I think you are being insufficiently mediate-literate and skeptical and willing to take screenshots at face-value, given that I just demonstrated that a widely-cited example is in fact maliciously and misleadingly edited to remove the context and lie to the viewer about what happened. Did any of the coverage you read mention that? No, they did not. So why do you trust them on everything else and assume they did a good job researching and factchecking when they were so clearly wrong on that one? Why do you believe the others are
not repeat-after-mes? Shouldn't the burden of proof be on anyone who claims a specific tweet can be trusted even if those others are bad?
If I go through 'tay ai' (as I have before), I see much the same thing: I see a lot of clearly edited squirrely images, which remove all of the context, and when they appear to include context, the UI looks wrong (some of these are clearly using the 'Replies' tab on the Tay page, instead of being on the actual convo thread; why? to remove the context with the repeat-after-mes or which would show Tay is just spitting out lots of canned generic responses, of course), and like some tweets are being edited out and the remainder spliced together. Do you really think that a 2016-era mass market chatbot (sub-char-RNN in power, often relying on heavily engineered template/script databases) really knows how to do Trump memes complete with clap emoji? What dataset has those? Of course not. It's just a repeat-after-me where the initial tweets were edited out. (What? Someone edit a screenshot, especially where no one can check the original, to score political points? You really think someone would do that - just go on the Internet and tell lies?)
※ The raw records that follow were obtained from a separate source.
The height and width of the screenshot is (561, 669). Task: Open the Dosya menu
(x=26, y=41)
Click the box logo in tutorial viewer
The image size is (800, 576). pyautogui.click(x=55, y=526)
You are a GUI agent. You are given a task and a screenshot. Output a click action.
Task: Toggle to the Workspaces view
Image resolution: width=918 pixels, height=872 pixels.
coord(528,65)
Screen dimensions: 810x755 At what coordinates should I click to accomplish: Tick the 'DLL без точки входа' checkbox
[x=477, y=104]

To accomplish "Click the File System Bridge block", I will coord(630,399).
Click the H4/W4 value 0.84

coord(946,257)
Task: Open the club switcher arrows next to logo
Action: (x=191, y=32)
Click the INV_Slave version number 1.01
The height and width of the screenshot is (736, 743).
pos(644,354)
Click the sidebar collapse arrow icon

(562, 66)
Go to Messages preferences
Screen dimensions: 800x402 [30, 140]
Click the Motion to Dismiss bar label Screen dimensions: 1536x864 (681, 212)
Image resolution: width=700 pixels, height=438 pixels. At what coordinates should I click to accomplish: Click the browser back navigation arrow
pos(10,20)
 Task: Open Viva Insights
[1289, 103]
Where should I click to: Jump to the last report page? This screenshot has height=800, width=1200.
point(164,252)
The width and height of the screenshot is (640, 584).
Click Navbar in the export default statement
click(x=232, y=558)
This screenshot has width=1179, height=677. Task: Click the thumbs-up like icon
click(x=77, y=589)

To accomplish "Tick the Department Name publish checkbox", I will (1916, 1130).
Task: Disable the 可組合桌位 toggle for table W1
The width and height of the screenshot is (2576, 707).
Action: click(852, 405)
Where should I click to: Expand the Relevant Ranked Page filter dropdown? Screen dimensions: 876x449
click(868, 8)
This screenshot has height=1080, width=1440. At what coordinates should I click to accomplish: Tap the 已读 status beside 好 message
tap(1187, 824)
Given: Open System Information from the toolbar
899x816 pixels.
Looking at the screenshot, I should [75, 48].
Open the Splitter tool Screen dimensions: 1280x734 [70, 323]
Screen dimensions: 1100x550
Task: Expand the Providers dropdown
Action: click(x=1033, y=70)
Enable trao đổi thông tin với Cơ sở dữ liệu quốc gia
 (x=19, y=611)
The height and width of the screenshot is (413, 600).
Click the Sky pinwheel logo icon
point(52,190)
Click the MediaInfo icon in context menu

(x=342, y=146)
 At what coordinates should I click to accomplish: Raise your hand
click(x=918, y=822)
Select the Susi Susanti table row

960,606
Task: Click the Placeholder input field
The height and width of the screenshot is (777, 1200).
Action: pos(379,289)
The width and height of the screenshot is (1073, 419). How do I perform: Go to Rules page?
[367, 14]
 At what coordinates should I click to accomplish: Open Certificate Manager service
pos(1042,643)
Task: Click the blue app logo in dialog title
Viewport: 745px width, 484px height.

If we look at ones which seem semi-legitimate, like the genocide one, then all we are seeing is typical chatbot evasiveness and generic Eliza-level responses, cherrypicked out of the 100k or so tweets Tay made before they were all deleted. "Do you support $X?" "I do indeed". Wow! Stunning evidence that 'Microsoft turned an advanced AI loose on the Internet and trolls taught it to be evil', as the narrative goes.
So, like I said. All of the long, coherent, strikingly detailed and most offensive ones appear to be either blatantly or probably repeat-after-mes, while the plausible ones are empty chatbot spacefilling cherrypicked out of countless thousands of tweets and made to look more offensive by implying they are the same as the troll-written repeat-after-mes. Neither one supports the broad narrative Tay is used for by OP. And we can note that, beyond the points I've raised here like "how on earth did it 'learn' so quickly" and "there is no evidence it even had 'learning' turned on", there is generally a striking lack of replications of Tay. Which is exactly what you would expect if all the really offensive ones were due to a single ill-considered repeat-after-me feature left enabled, and the rest are just chatbot phaticisms.